I'm encountering the following error when running a full backtest between the dates 2007-04-01 and 2010-05-01:

ValueError: NaN or Inf values provided to FactorExposure for argument 'loadings'.
Rows/Columns with NaNs:
row=Equity(32620 [PFF]) col='momentum'
row=Equity(32620 [PFF]) col='short_term_reversal'
row=Equity(32620 [PFF]) col='size'
row=Equity(32620 [PFF]) col='value'
row=Equity(32620 [PFF]) col='volatility'
Rows/Columns with Infs:
None
There was a runtime error on line 194.

I've copied the algorithm in the getting started tutorial and dropped in my custom alpha factor and a factor for filtering out securities with nans and infs as a mask for it. I've verified that my pipeline output is nan free over the test period via the research interface. In any case the error seems to suggest that it is the Factor values that are causing problems. The 2010-04-01 to 2013-05-01 window works fine without throwing any errors.

Line 194 is : version=opt.Newest
This is within:
factor_risk_constraints = opt.experimental.RiskModelExposure(
context.risk_factor_betas,
version=opt.Newest
)

As a side note I thought Q1500US and QTradableStocksUS excluded etfs (I've reproduced this with both universes as base)?

4 responses

I am hitting the same issue after introducing risk_loading_pipeline/RiskModelExposure into my algorithm, and have the same questions as Josh (why am I getting this error, and why are ETFs being considered when using Q1500US)...

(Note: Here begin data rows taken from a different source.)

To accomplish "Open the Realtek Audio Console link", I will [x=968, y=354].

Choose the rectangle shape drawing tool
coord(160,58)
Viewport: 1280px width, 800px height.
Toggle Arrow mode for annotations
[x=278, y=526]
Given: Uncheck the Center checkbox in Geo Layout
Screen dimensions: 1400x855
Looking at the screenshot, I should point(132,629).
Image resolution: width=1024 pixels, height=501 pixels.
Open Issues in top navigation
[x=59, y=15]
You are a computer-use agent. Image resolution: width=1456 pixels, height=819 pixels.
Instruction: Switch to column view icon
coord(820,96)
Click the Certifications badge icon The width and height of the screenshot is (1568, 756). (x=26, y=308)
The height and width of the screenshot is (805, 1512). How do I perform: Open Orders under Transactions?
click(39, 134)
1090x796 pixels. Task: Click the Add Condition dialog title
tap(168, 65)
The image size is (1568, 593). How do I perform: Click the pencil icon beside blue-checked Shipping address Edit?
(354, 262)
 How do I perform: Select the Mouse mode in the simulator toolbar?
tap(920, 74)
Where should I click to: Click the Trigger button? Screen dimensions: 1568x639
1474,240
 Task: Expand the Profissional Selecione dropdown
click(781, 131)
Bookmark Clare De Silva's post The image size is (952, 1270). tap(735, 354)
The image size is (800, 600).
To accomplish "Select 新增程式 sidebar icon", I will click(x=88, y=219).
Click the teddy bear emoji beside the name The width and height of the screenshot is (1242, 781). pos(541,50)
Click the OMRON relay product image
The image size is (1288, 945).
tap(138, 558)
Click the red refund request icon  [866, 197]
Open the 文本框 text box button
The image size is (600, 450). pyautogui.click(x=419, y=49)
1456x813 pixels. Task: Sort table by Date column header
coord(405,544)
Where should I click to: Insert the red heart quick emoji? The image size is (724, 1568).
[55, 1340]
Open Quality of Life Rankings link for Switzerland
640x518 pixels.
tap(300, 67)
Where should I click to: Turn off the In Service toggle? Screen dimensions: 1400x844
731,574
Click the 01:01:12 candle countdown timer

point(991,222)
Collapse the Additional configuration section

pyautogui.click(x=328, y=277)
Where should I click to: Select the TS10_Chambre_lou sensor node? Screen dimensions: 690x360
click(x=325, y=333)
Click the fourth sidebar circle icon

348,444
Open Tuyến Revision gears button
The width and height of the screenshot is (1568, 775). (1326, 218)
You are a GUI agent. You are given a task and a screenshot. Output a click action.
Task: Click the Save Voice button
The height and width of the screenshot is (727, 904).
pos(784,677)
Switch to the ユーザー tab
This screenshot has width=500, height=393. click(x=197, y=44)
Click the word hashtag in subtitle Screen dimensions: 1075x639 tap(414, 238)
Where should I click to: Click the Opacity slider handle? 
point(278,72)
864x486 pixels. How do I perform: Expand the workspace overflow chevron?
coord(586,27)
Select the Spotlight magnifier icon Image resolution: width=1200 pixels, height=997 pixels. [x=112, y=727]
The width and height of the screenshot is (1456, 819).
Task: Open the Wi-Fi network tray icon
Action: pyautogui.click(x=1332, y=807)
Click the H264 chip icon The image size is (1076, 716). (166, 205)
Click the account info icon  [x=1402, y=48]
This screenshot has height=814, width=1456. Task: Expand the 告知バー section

To get rid of the error try adding dropna() to risk_loading_pipeline by changing the code from:

constrain_sector_style_risk = opt.experimental.RiskModelExposure(
context.risk_loading_pipeline,
version=0,
)

By changing to this:

constrain_sector_style_risk = opt.experimental.RiskModelExposure(
context.risk_loading_pipeline.dropna(),
version=0,
)

Thanks Indigo,

This is what the current tutorial code should look like to avoid throwing the error in the event anyone with even less programming experience then myself searches for this:

factor_risk_constraints = opt.experimental.RiskModelExposure(
context.risk_factor_betas.dropna(),
version=opt.Newest
)

Might be worth adding that to the tutorial until the risk model is a little more stable. I'm still curious why etfs are showing up in QTradableStocksUS and Q1500US?

Thanks Indigo Monkey very helpful. Again, it is curious ETFs are showing up in the QTradableStocksUS universe. In my case HYG. My argument has always been from the asset allocation side and the inclusion of Bonds makes perfect sense from that point of view. Nonetheless, what other asset class ETFs are hidden away in that universe? Gold? Crude?